Friday, April 2, 2010

Book Review: Game Change

I had signed up for the Non-Fiction Five challenge a little while ago and it seems to be serendipity because most of the books that have come in from the library in the past few weeks have been nonfiction books.  Let's start with book one, a hot book of the year that goes behind the 2008 Presidential Race.  Yes, that book.



Title: Game Change by John Heilemann & Mark Halperin

Summary:  In 2008, the presidential election became blockbuster entertainment. Everyone was watching as the race for the White House unfolded like something from the realm of fiction. The meteoric rise and historic triumph of Barack Obama. The shocking fall of the House of Clinton—and the improbable resurrection of Hillary as Obama's partner and America's face to the world. The mercurial performance of John McCain and the mesmerizing emergence of Sarah Palin. But despite the wall-to-wall media coverage of this spellbinding drama, remarkably little of the real story behind the headlines has yet been told.
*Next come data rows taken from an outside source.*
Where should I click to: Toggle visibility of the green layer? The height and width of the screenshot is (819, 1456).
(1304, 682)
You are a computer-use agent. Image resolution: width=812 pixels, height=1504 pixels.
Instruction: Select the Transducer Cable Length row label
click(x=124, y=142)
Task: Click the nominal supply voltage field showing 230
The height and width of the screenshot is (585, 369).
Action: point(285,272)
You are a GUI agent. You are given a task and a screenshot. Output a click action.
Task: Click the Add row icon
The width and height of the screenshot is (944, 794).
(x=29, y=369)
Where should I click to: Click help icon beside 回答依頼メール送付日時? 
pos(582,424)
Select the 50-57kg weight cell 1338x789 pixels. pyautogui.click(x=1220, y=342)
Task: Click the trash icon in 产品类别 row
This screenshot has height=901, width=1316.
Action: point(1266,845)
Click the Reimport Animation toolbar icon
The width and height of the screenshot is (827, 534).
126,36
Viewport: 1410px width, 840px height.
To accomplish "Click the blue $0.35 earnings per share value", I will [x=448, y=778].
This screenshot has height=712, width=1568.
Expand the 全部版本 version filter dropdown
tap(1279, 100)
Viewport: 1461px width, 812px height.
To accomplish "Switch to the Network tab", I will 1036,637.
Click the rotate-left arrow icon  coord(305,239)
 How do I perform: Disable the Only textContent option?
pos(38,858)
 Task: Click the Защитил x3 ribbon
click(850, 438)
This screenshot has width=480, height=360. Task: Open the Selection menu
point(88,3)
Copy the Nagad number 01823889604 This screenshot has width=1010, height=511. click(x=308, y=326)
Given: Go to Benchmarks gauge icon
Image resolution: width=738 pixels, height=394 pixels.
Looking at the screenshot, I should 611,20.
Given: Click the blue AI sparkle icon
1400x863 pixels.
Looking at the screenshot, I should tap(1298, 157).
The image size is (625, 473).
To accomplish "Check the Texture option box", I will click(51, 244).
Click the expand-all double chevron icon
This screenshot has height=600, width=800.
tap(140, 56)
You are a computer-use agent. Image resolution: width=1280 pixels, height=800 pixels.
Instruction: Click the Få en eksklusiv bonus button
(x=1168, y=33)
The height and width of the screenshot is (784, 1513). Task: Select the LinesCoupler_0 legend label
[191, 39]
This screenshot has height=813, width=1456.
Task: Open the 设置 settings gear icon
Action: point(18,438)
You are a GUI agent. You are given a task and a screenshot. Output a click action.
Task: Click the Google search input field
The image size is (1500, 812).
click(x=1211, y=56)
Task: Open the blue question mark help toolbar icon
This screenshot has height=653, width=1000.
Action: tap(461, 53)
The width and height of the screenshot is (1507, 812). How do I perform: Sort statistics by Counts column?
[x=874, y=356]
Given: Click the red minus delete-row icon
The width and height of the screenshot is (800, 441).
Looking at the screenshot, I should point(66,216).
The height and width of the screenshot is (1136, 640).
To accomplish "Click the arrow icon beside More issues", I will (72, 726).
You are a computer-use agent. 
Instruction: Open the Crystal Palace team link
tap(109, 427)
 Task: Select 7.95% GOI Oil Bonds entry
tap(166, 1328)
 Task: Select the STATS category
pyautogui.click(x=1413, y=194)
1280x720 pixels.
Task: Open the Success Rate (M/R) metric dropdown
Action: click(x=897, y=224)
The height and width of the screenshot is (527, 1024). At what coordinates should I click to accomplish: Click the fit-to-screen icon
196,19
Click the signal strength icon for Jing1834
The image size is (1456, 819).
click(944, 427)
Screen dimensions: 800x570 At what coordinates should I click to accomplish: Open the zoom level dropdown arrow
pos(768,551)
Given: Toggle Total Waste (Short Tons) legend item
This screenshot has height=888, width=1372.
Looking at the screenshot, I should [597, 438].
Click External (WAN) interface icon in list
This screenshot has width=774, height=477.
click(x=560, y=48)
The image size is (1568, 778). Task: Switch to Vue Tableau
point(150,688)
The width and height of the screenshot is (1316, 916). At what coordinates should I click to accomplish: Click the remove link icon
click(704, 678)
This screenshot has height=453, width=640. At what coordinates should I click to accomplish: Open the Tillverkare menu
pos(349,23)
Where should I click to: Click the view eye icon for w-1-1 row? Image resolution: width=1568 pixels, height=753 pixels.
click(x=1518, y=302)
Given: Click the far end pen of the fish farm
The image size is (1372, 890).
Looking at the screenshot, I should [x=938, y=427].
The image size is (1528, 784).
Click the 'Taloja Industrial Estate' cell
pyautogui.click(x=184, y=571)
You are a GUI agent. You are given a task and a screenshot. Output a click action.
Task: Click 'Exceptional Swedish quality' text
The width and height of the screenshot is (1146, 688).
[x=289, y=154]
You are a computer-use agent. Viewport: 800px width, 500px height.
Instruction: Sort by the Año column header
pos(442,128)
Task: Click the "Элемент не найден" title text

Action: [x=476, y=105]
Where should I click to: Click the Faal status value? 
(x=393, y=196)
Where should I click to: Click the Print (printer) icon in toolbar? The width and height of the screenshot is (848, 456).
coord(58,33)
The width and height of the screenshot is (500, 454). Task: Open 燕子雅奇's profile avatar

In Game Change, John Heilemann and Mark Halperin, two of the country's leading political reporters, use their unrivaled access to pull back the curtain on the Obama, Clinton, McCain, and Palin campaigns. How did Obama convince himself that, despite the thinness of his résumé, he could somehow beat the odds to become the nation's first African American president? How did the tumultuous relationship between the Clintons shape—and warp—Hillary's supposedly unstoppable bid? What was behind her husband's furious outbursts and devastating political miscalculations? Why did McCain make the novice governor of Alaska his running mate? And was Palin merely painfully out of her depth—or troubled in more serious ways?

My Review:  I am an admitted political nerd/junkie, so I know that probably affects my outlook on this book. But I loved it. It's like a mix of Gossip Girl meets the 2008 Presidential Election and I found the whole thing fascinating. And after reading it, I think it's a great book that could appeal to anyone, just for the sheer humanness of the whole thing. The psychology going on with the candidates and their messages.

It's broken up into three parts. Part one was the democratic primary, the largest section of the book, which is no real surprise as the the whole primary season was so different than anything my generation had ever witnessed. Part two is the Republican primary, which is the shortest section of the book, because aside from John McCain's "surprise comeback" there wasn't much to the Republican primary. The final section was the general election and focused a lot on Sarah Palin being chosen and how not only the Obama campaign would have to deal with it, but how the McCain camp would have to "handle" her.

Highly entertaining at parts. Highly enlightening...and mostly, for the most part, Each of those portrayed was exactly how I felt they came across in public.